How pleasant to know Mr. Crowther

How pleasant to know Mr. [Crowther]
Who has written such volumes of stuff
Some think him ill-tempered and queer
But a few think him pleasant enough.

I can't say I know who those would be, though Mr. Lear would undoubtedly have been worth knowing.

Mr. Crowther, flack for the Disco. Inst., is not nearly as funny as Edward Lear, alas. In his latest semiliterate scrawling at the Disco. blog, he mangles a paper about directed evolution of RNA enzymes. Actually, given that papers are hard to read, Crowther decided to mangle a press release about the paper. After mistaking the story for a comedy script, Crowther admits: "I couldn't write a funnier script if I tried." Sensing that he may have made a category error, Crowther then projects the mistake on the scientists, writing, "Sadly, these guys just don't get the joke."

After misunderstanding and mischaracterizing the research Crowther harps on the authors' use of the term "predetermined," and concludes:

The authors sum it all up very nicely.

This beautifully illustrates what about evolution is random and what is not.

Which it does, if Crowther would have quoted the rest of the press release:

This beautifully illustrates what about evolution is random and what is not. While the end point is predicted by the selection pressure—i.e., the decreasing concentration of ingredients determines that enzymes will evolve to cope with decreased concentration—the actual mutations that allow this are completely random and cannot be predicted at the outset—i.e., if you bought an “evolution machine” and ran the same experiment, your end product would be an enzyme that could cope with low concentrations too, but the mutations that it acquired to do this might be different.
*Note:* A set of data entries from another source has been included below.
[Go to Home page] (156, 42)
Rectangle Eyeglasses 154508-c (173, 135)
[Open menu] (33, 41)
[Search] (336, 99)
Crowther seems to believe that any human involvement at all makes the entire system non-random. But the authors' point is to distinguish between the random mutations which accrete in their RNA strands, and the directed process which selects useful mutations and discards the harmful ones. It doesn't matter whether that selection is performed by a machine built by scientists, or if it is performed by a pigeon-breeder, by the mating decisions made by individuals in a population, or by a flood drowning some individuals and not others. None of those selections are random, but the origins of variability in the population are random.

The paper makes this distinction very nicely, and Crowther would be more pleasant to spend time with if he'd think more about what he reads, and less about how to be ill-tempered and queer.